Also spelt as two words, Freezywater is a lacklustre residential locality stuck out on a limb in the north-east corner of Enfield, south of the M25
A farm was first recorded here in 1768, taking its name from a local pond that was lost when sewage works were built on Ramney Marsh. The exposed situation of the pond meant that it quickly froze over in cold weather, hence its name.
Freezywater was one of the last parts of Enfield to attract the interest of builders or housebuyers. To the west of Hertford Road, the United Counties Land, Building and Investment Society acquired an estate near Freezywater Farm in 1881 and laid out Holly Road, Oakhurst Road, and Holmwood Road. A few houses had appeared by 1897 but other plots remained empty for decades.

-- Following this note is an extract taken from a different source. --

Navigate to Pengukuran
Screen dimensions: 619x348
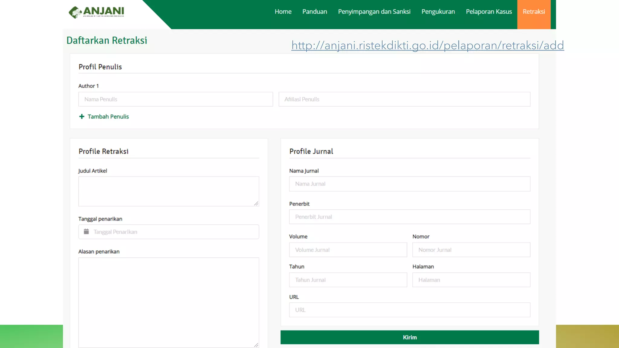[x=438, y=11]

The parish church of St George and the neighbouring St George’s School were built in the early 1900s. The electric tramway route along Hertford Road reached Freezywater in 1907. Despite these amenities, growth remained slow and the establishment after the First World War of a new nursery (for raising fruit and vegetables, not children) indicated the continuing absence of demand. Freezywater eventually filled out with terraced and semi-detached houses in the decades following the Second World War. The vast majority of residents are white although a growing minority come from black Caribbean and black African backgrounds.
Freezywater’s business area, on the eastern side of the locality, was defined as a ‘strategic employment location’ but the council’s proposals to improve its accessibility via a new (indirect) link to the M25 from Mollison Avenue were rejected at a public inquiry in 2002. Ramney Marsh sewage works have been replaced by Innova Business Park, intended to be primarily a business park for science companies. After a stuttering start, the Innova plan was revised to include proposals for social housing units and the Oasis academy, which opened in September 2007 in temporary accommodation and moved to a permanent building the following year. The academy’s name is not a glamorised version of ‘Freezywater’ but a reflection of its sponsorship by the Christian organisation Oasis.